### What you should do
The expected response is the entire set of entries, copied exactly.

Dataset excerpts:
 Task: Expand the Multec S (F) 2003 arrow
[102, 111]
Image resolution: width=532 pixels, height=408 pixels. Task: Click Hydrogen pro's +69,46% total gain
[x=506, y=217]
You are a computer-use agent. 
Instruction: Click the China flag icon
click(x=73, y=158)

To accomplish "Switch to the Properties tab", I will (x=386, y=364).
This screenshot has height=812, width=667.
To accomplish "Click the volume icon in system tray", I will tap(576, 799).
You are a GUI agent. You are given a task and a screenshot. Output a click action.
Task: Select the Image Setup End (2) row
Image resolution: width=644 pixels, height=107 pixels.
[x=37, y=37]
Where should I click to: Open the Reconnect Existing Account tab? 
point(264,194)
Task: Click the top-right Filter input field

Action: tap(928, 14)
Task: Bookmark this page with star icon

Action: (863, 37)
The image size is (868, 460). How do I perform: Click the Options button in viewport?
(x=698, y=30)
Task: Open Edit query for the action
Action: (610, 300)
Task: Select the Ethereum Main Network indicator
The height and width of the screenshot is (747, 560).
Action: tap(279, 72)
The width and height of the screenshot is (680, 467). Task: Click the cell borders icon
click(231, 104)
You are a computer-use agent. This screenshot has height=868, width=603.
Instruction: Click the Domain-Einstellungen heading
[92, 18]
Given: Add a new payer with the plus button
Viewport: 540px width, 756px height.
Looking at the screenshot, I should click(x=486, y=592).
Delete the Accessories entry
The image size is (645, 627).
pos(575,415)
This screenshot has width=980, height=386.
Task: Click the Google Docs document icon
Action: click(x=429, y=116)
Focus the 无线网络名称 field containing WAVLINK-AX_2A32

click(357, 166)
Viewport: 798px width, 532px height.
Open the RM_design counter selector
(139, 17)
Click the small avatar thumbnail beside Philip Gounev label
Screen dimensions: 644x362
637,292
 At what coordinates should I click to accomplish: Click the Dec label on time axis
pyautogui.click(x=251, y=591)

### Output for this exercise
 Task: Expand the Multec S (F) 2003 arrow
[102, 111]
Image resolution: width=532 pixels, height=408 pixels. Task: Click Hydrogen pro's +69,46% total gain
[x=506, y=217]
You are a computer-use agent. 
Instruction: Click the China flag icon
click(x=73, y=158)

To accomplish "Switch to the Properties tab", I will (x=386, y=364).
This screenshot has height=812, width=667.
To accomplish "Click the volume icon in system tray", I will tap(576, 799).
You are a GUI agent. You are given a task and a screenshot. Output a click action.
Task: Select the Image Setup End (2) row
Image resolution: width=644 pixels, height=107 pixels.
[x=37, y=37]
Where should I click to: Open the Reconnect Existing Account tab? 
point(264,194)
Task: Click the top-right Filter input field

Action: tap(928, 14)
Task: Bookmark this page with star icon

Action: (863, 37)
The image size is (868, 460). How do I perform: Click the Options button in viewport?
(x=698, y=30)
Task: Open Edit query for the action
Action: (610, 300)
Task: Select the Ethereum Main Network indicator
The height and width of the screenshot is (747, 560).
Action: tap(279, 72)
The width and height of the screenshot is (680, 467). Task: Click the cell borders icon
click(231, 104)
You are a computer-use agent. This screenshot has height=868, width=603.
Instruction: Click the Domain-Einstellungen heading
[92, 18]
Given: Add a new payer with the plus button
Viewport: 540px width, 756px height.
Looking at the screenshot, I should click(x=486, y=592).
Delete the Accessories entry
The image size is (645, 627).
pos(575,415)
This screenshot has width=980, height=386.
Task: Click the Google Docs document icon
Action: click(x=429, y=116)
Focus the 无线网络名称 field containing WAVLINK-AX_2A32

click(357, 166)
Viewport: 798px width, 532px height.
Open the RM_design counter selector
(139, 17)
Click the small avatar thumbnail beside Philip Gounev label
Screen dimensions: 644x362
637,292
 At what coordinates should I click to accomplish: Click the Dec label on time axis
pyautogui.click(x=251, y=591)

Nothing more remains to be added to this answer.